What is needed:
Could you render every line of the records below as a Markdown table with the columns Row and Line, numbering each row and skipping blank lines?
-- Begin --
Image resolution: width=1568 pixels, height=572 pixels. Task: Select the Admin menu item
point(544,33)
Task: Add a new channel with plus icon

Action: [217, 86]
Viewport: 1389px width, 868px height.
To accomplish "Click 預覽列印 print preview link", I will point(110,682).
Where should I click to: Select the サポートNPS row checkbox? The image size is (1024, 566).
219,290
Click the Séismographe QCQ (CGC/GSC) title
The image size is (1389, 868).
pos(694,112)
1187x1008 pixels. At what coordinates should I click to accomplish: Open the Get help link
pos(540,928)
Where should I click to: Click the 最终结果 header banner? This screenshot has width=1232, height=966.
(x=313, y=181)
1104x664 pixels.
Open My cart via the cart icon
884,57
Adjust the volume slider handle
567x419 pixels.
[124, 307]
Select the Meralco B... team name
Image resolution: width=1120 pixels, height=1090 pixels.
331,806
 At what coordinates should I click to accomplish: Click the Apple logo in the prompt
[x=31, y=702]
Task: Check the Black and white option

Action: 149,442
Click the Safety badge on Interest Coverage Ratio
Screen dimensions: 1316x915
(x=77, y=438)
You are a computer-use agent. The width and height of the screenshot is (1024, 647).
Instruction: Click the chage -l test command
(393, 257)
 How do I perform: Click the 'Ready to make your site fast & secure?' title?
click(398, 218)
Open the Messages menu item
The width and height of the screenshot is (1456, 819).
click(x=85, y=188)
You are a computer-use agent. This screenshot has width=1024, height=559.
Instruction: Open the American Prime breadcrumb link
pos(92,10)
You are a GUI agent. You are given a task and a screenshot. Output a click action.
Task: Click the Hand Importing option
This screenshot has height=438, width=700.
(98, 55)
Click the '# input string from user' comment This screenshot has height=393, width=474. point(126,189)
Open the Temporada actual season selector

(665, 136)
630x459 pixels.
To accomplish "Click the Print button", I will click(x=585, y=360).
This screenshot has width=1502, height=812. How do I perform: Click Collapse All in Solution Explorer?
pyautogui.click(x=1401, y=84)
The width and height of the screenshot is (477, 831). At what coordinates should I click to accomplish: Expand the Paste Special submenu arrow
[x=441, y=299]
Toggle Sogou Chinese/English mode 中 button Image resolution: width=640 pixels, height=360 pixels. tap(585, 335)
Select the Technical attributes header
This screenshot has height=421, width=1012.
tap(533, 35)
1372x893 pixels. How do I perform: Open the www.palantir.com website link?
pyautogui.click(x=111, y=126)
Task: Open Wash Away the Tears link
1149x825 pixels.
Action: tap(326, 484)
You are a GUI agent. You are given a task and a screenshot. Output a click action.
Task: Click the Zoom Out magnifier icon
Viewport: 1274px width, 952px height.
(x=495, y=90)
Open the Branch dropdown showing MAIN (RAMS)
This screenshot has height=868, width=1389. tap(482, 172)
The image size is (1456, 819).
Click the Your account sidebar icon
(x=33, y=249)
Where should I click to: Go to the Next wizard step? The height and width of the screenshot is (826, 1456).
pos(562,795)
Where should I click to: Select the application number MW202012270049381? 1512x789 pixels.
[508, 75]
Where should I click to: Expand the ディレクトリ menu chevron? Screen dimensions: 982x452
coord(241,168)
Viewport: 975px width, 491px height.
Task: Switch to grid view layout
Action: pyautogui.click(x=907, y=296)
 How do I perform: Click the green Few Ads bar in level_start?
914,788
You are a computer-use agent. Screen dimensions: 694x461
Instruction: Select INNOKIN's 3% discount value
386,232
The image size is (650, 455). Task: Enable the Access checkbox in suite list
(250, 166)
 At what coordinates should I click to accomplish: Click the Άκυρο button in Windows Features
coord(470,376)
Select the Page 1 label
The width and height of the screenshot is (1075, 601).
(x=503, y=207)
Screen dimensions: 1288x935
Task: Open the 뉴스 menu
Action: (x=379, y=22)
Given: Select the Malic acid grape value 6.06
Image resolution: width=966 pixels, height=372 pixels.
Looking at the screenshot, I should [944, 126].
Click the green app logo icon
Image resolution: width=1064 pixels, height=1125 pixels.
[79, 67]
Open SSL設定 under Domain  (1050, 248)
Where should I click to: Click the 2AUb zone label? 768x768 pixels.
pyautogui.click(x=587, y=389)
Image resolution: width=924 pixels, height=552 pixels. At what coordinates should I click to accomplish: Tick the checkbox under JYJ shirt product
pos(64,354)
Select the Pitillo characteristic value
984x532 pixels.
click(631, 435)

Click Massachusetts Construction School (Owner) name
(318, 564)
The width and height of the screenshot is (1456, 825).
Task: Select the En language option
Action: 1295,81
-- End --
Answer to the exercise:
| Row | Line |
|---|---|
| 1 | Image resolution: width=1568 pixels, height=572 pixels. Task: Select the Admin menu item |
| 2 | point(544,33) |
| 3 | Task: Add a new channel with plus icon |
| 4 | Action: [217, 86] |
| 5 | Viewport: 1389px width, 868px height. |
| 6 | To accomplish "Click 預覽列印 print preview link", I will point(110,682). |
| 7 | Where should I click to: Select the サポートNPS row checkbox? The image size is (1024, 566). |
| 8 | 219,290 |
| 9 | Click the Séismographe QCQ (CGC/GSC) title |
| 10 | The image size is (1389, 868). |
| 11 | pos(694,112) |
| 12 | 1187x1008 pixels. At what coordinates should I click to accomplish: Open the Get help link |
| 13 | pos(540,928) |
| 14 | Where should I click to: Click the 最终结果 header banner? This screenshot has width=1232, height=966. |
| 15 | (x=313, y=181) |
| 16 | 1104x664 pixels. |
| 17 | Open My cart via the cart icon |
| 18 | 884,57 |
| 19 | Adjust the volume slider handle |
| 20 | 567x419 pixels. |
| 21 | [124, 307] |
| 22 | Select the Meralco B... team name |
| 23 | Image resolution: width=1120 pixels, height=1090 pixels. |
| 24 | 331,806 |
| 25 |  At what coordinates should I click to accomplish: Click the Apple logo in the prompt |
| 26 | [x=31, y=702] |
| 27 | Task: Check the Black and white option |
| 28 | Action: 149,442 |
| 29 | Click the Safety badge on Interest Coverage Ratio |
| 30 | Screen dimensions: 1316x915 |
| 31 | (x=77, y=438) |
| 32 | You are a computer-use agent. The width and height of the screenshot is (1024, 647). |
| 33 | Instruction: Click the chage -l test command |
| 34 | (393, 257) |
| 35 |  How do I perform: Click the 'Ready to make your site fast & secure?' title? |
| 36 | click(398, 218) |
| 37 | Open the Messages menu item |
| 38 | The width and height of the screenshot is (1456, 819). |
| 39 | click(x=85, y=188) |
| 40 | You are a computer-use agent. This screenshot has width=1024, height=559. |
| 41 | Instruction: Open the American Prime breadcrumb link |
| 42 | pos(92,10) |
| 43 | You are a GUI agent. You are given a task and a screenshot. Output a click action. |
| 44 | Task: Click the Hand Importing option |
| 45 | This screenshot has height=438, width=700. |
| 46 | (98, 55) |
| 47 | Click the '# input string from user' comment This screenshot has height=393, width=474. point(126,189) |
| 48 | Open the Temporada actual season selector |
| 49 | (665, 136) |
| 50 | 630x459 pixels. |
| 51 | To accomplish "Click the Print button", I will click(x=585, y=360). |
| 52 | This screenshot has width=1502, height=812. How do I perform: Click Collapse All in Solution Explorer? |
| 53 | pyautogui.click(x=1401, y=84) |
| 54 | The width and height of the screenshot is (477, 831). At what coordinates should I click to accomplish: Expand the Paste Special submenu arrow |
| 55 | [x=441, y=299] |
| 56 | Toggle Sogou Chinese/English mode 中 button Image resolution: width=640 pixels, height=360 pixels. tap(585, 335) |
| 57 | Select the Technical attributes header |
| 58 | This screenshot has height=421, width=1012. |
| 59 | tap(533, 35) |
| 60 | 1372x893 pixels. How do I perform: Open the www.palantir.com website link? |
| 61 | pyautogui.click(x=111, y=126) |
| 62 | Task: Open Wash Away the Tears link |
| 63 | 1149x825 pixels. |
| 64 | Action: tap(326, 484) |
| 65 | You are a GUI agent. You are given a task and a screenshot. Output a click action. |
| 66 | Task: Click the Zoom Out magnifier icon |
| 67 | Viewport: 1274px width, 952px height. |
| 68 | (x=495, y=90) |
| 69 | Open the Branch dropdown showing MAIN (RAMS) |
| 70 | This screenshot has height=868, width=1389. tap(482, 172) |
| 71 | The image size is (1456, 819). |
| 72 | Click the Your account sidebar icon |
| 73 | (x=33, y=249) |
| 74 | Where should I click to: Go to the Next wizard step? The height and width of the screenshot is (826, 1456). |
| 75 | pos(562,795) |
| 76 | Where should I click to: Select the application number MW202012270049381? 1512x789 pixels. |
| 77 | [508, 75] |
| 78 | Where should I click to: Expand the ディレクトリ menu chevron? Screen dimensions: 982x452 |
| 79 | coord(241,168) |
| 80 | Viewport: 975px width, 491px height. |
| 81 | Task: Switch to grid view layout |
| 82 | Action: pyautogui.click(x=907, y=296) |
| 83 |  How do I perform: Click the green Few Ads bar in level_start? |
| 84 | 914,788 |
| 85 | You are a computer-use agent. Screen dimensions: 694x461 |
| 86 | Instruction: Select INNOKIN's 3% discount value |
| 87 | 386,232 |
| 88 | The image size is (650, 455). Task: Enable the Access checkbox in suite list |
| 89 | (250, 166) |
| 90 |  At what coordinates should I click to accomplish: Click the Άκυρο button in Windows Features |
| 91 | coord(470,376) |
| 92 | Select the Page 1 label |
| 93 | The width and height of the screenshot is (1075, 601). |
| 94 | (x=503, y=207) |
| 95 | Screen dimensions: 1288x935 |
| 96 | Task: Open the 뉴스 menu |
| 97 | Action: (x=379, y=22) |
| 98 | Given: Select the Malic acid grape value 6.06 |
| 99 | Image resolution: width=966 pixels, height=372 pixels. |
| 100 | Looking at the screenshot, I should [944, 126]. |
| 101 | Click the green app logo icon |
| 102 | Image resolution: width=1064 pixels, height=1125 pixels. |
| 103 | [79, 67] |
| 104 | Open SSL設定 under Domain  (1050, 248) |
| 105 | Where should I click to: Click the 2AUb zone label? 768x768 pixels. |
| 106 | pyautogui.click(x=587, y=389) |
| 107 | Image resolution: width=924 pixels, height=552 pixels. At what coordinates should I click to accomplish: Tick the checkbox under JYJ shirt product |
| 108 | pos(64,354) |
| 109 | Select the Pitillo characteristic value |
| 110 | 984x532 pixels. |
| 111 | click(631, 435) |
| 112 | Click Massachusetts Construction School (Owner) name |
| 113 | (318, 564) |
| 114 | The width and height of the screenshot is (1456, 825). |
| 115 | Task: Select the En language option |
| 116 | Action: 1295,81 |